» **WORK REQUIRED**
Having located the line with "Select the 国美电器居然店 group header", repeat it and all remaining lines of the records exactly. Pictures do not belong in the answer.

··· SUPPLIED DATA ···

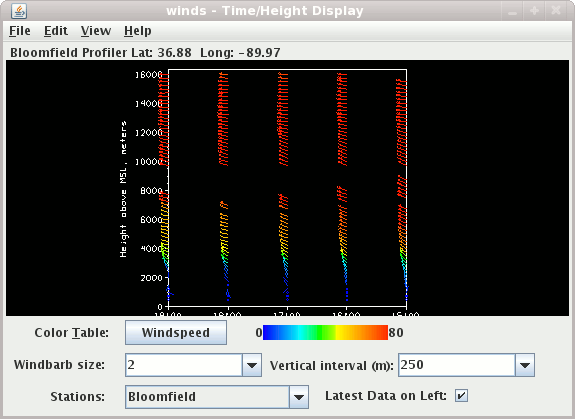Open the View menu

click(x=96, y=31)
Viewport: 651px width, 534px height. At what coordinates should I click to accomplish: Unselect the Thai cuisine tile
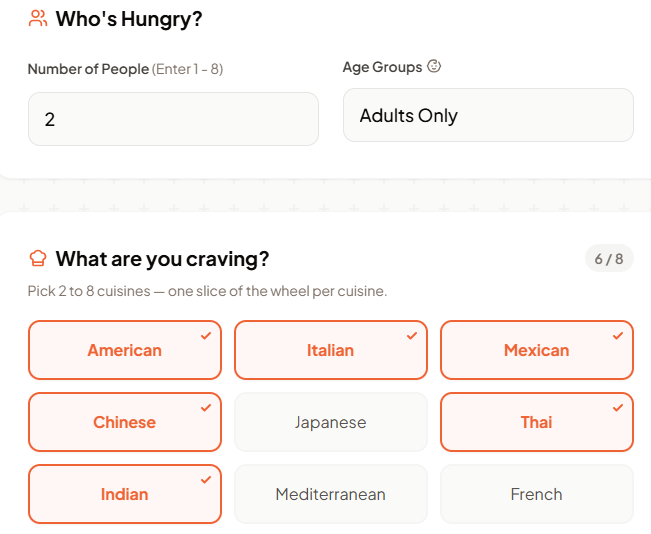click(x=536, y=422)
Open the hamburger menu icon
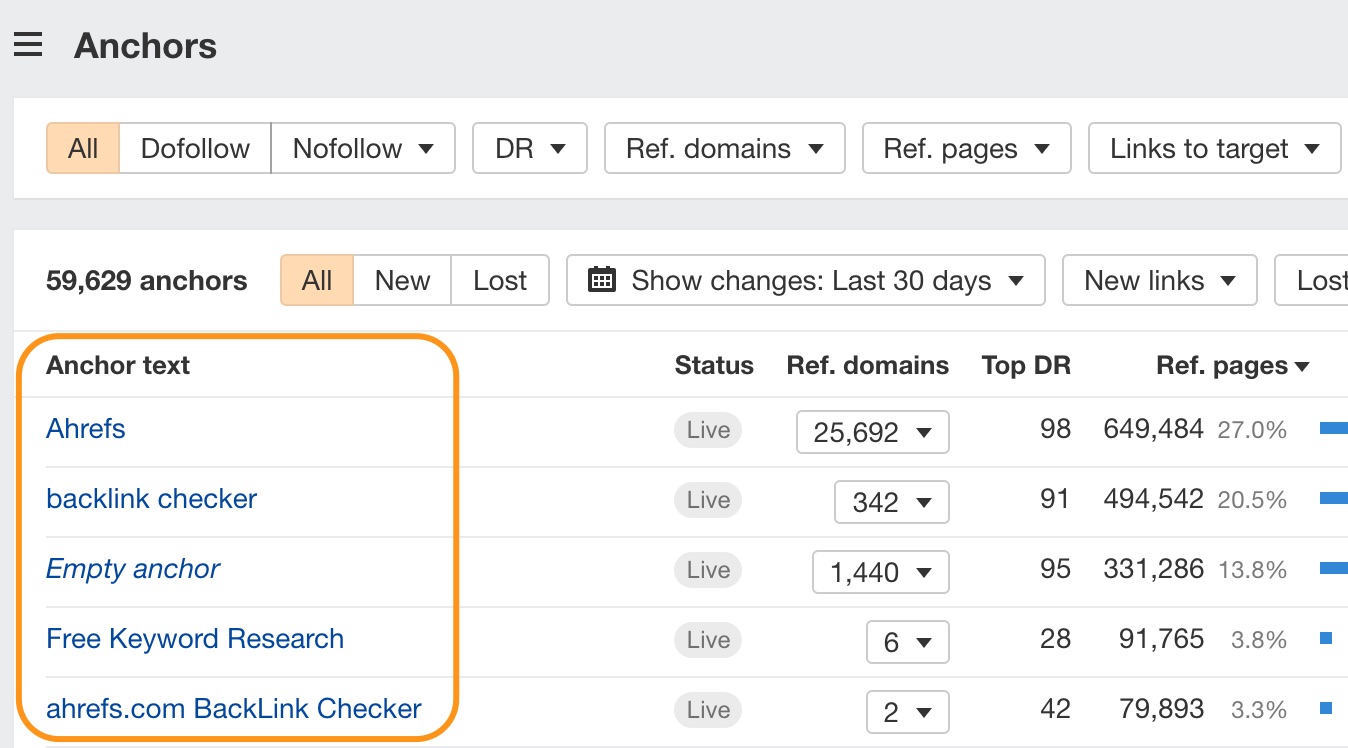This screenshot has width=1348, height=748. 28,45
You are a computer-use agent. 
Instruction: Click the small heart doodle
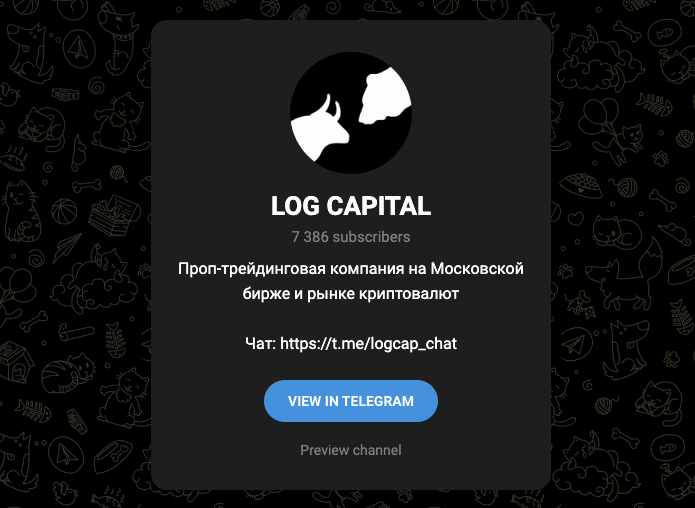[576, 218]
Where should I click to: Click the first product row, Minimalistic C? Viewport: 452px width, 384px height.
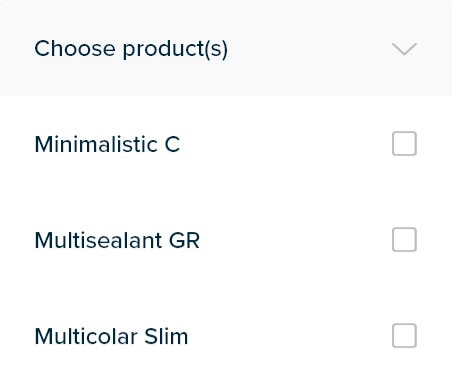226,144
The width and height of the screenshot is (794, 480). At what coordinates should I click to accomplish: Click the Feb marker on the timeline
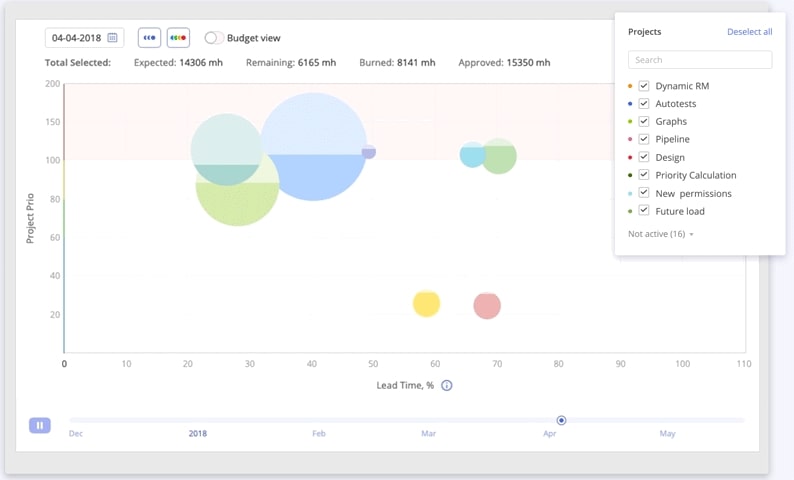[319, 434]
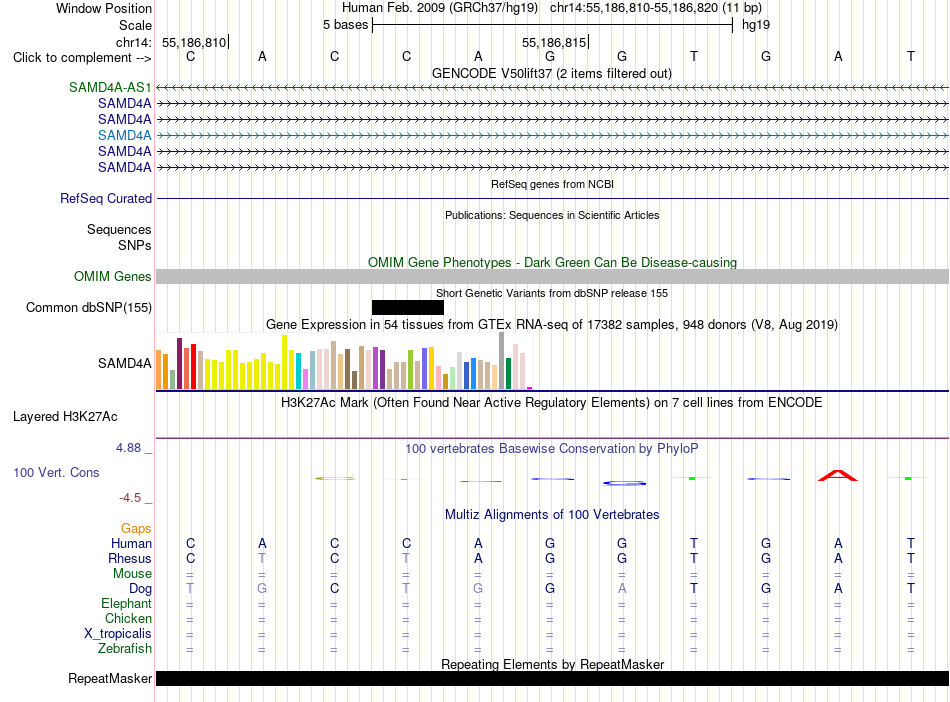
Task: Click the OMIM Genes gray bar
Action: (x=552, y=276)
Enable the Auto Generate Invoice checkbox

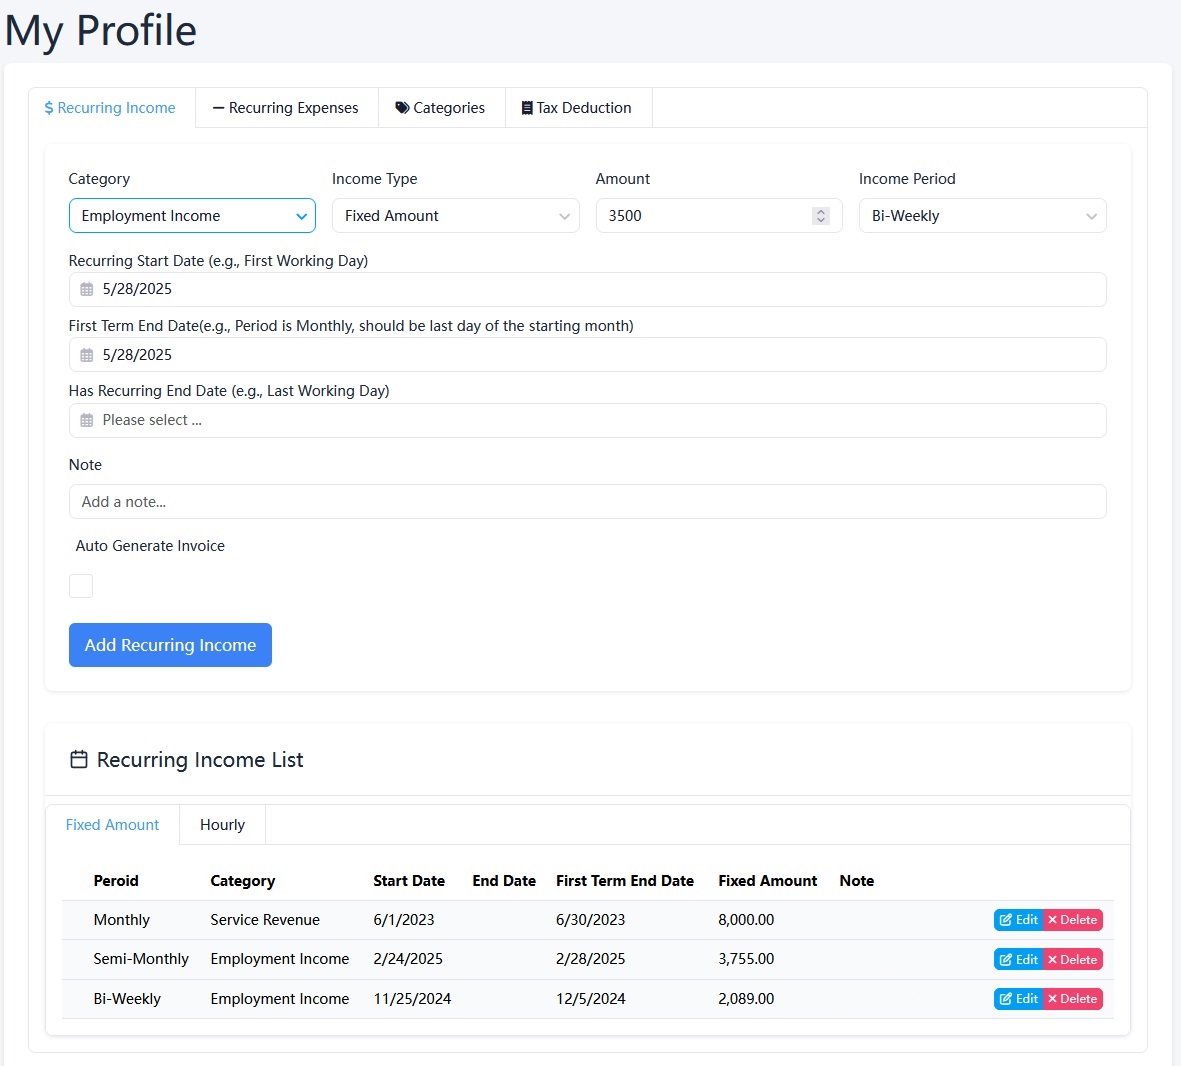pos(80,585)
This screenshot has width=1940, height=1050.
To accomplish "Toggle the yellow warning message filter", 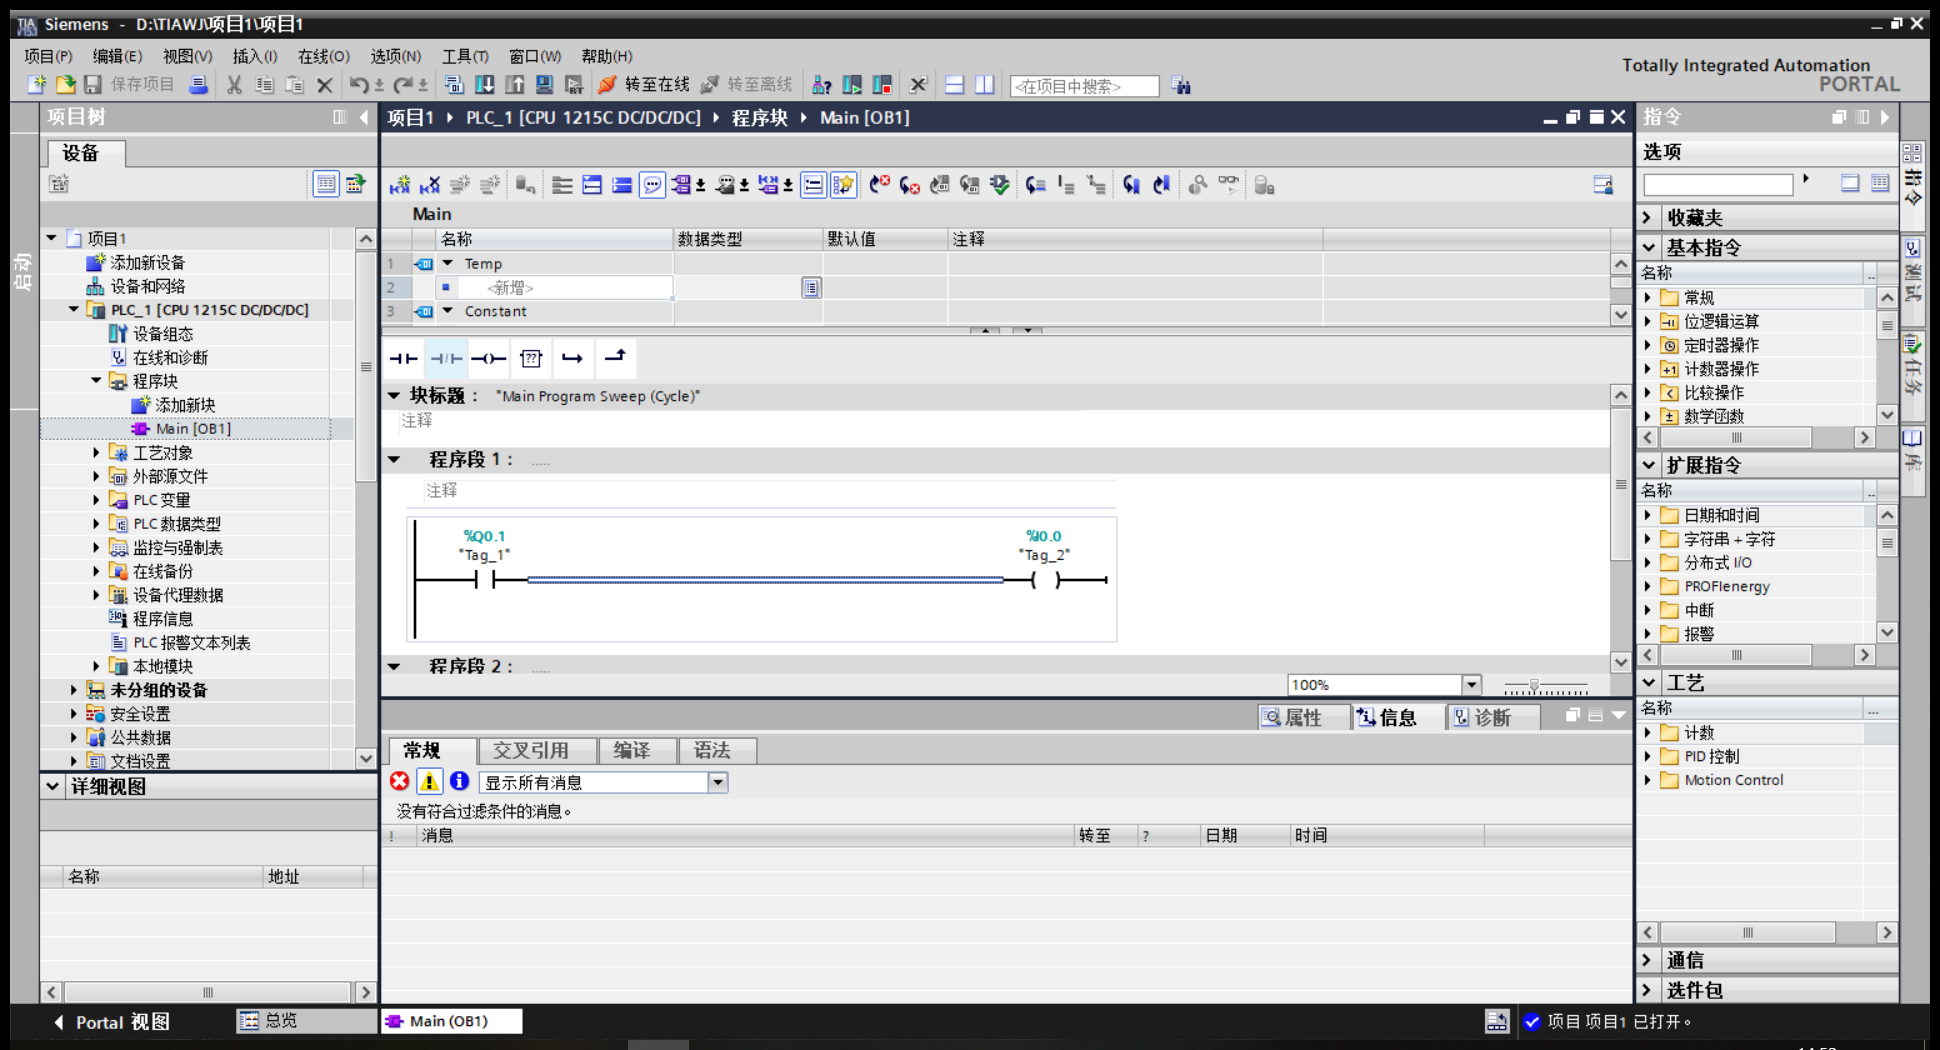I will coord(429,781).
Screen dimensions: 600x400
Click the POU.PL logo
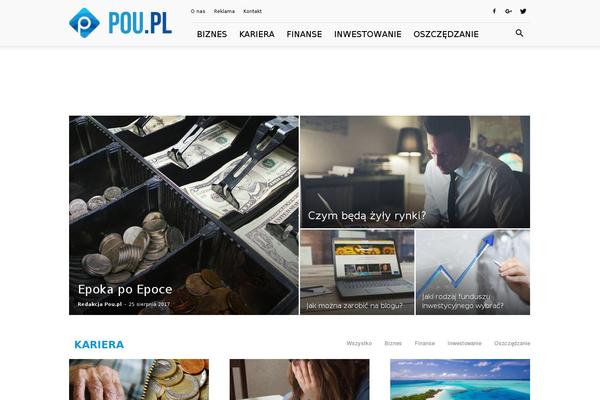tap(121, 23)
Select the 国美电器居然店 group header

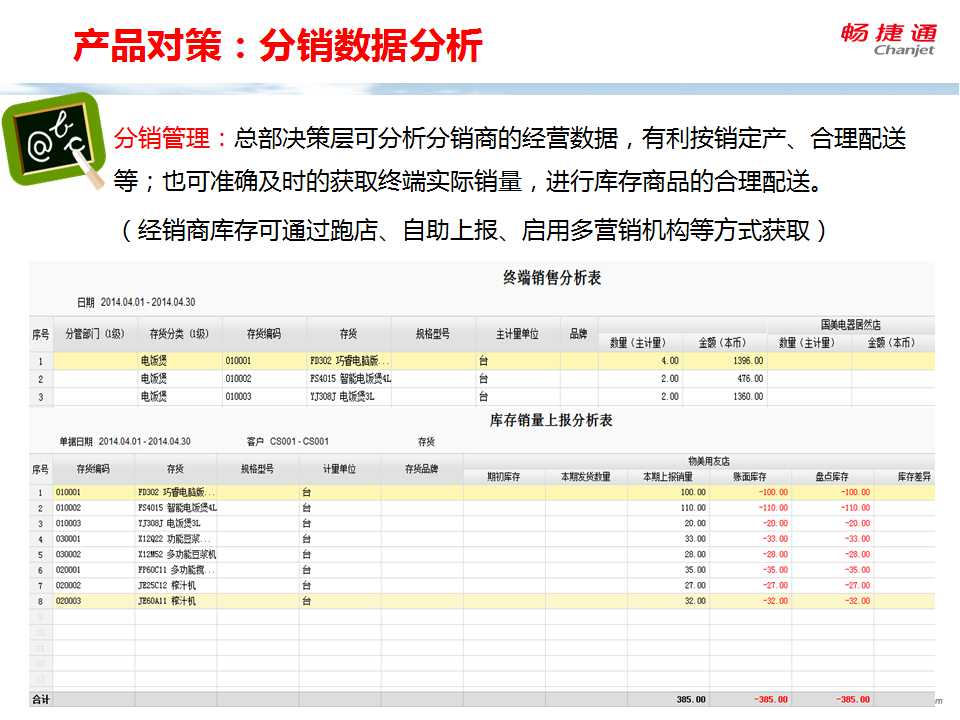click(850, 325)
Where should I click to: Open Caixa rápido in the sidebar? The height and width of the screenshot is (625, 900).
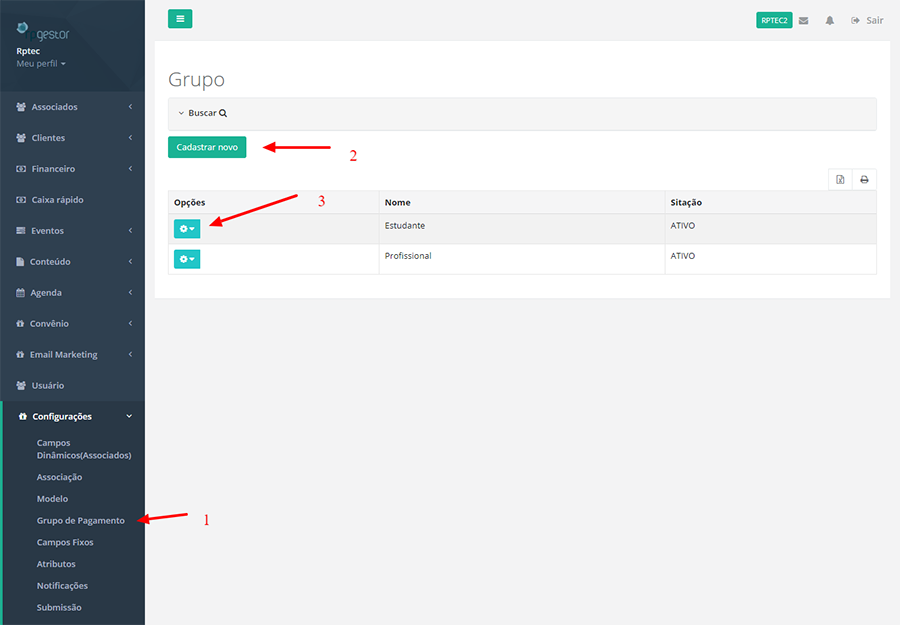coord(57,200)
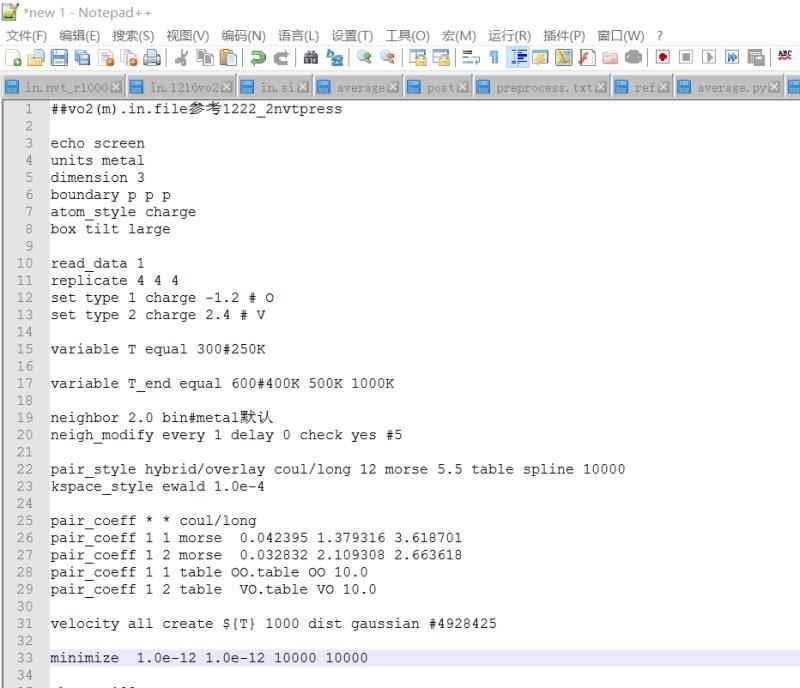Click the Save file toolbar icon
The height and width of the screenshot is (688, 800).
coord(59,58)
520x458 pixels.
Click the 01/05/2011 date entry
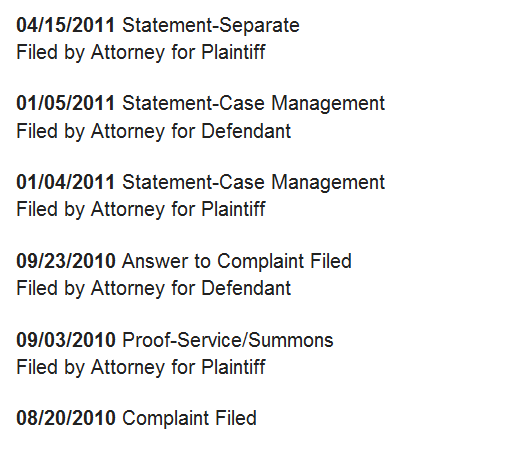pyautogui.click(x=66, y=103)
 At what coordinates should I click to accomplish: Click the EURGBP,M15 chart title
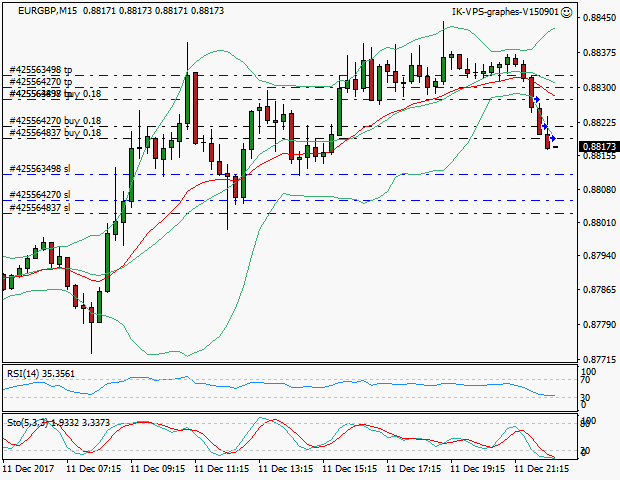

···

» **ANSWER BOX**
Select the 国美电器居然店 group header

click(850, 325)
Where should I click to: Open Caixa rápido in the sidebar? The height and width of the screenshot is (625, 900).
coord(57,200)
Click the Save file toolbar icon
The height and width of the screenshot is (688, 800).
coord(59,58)
520x458 pixels.
Click the 01/05/2011 date entry
pyautogui.click(x=66, y=103)
 At what coordinates should I click to accomplish: Click the EURGBP,M15 chart title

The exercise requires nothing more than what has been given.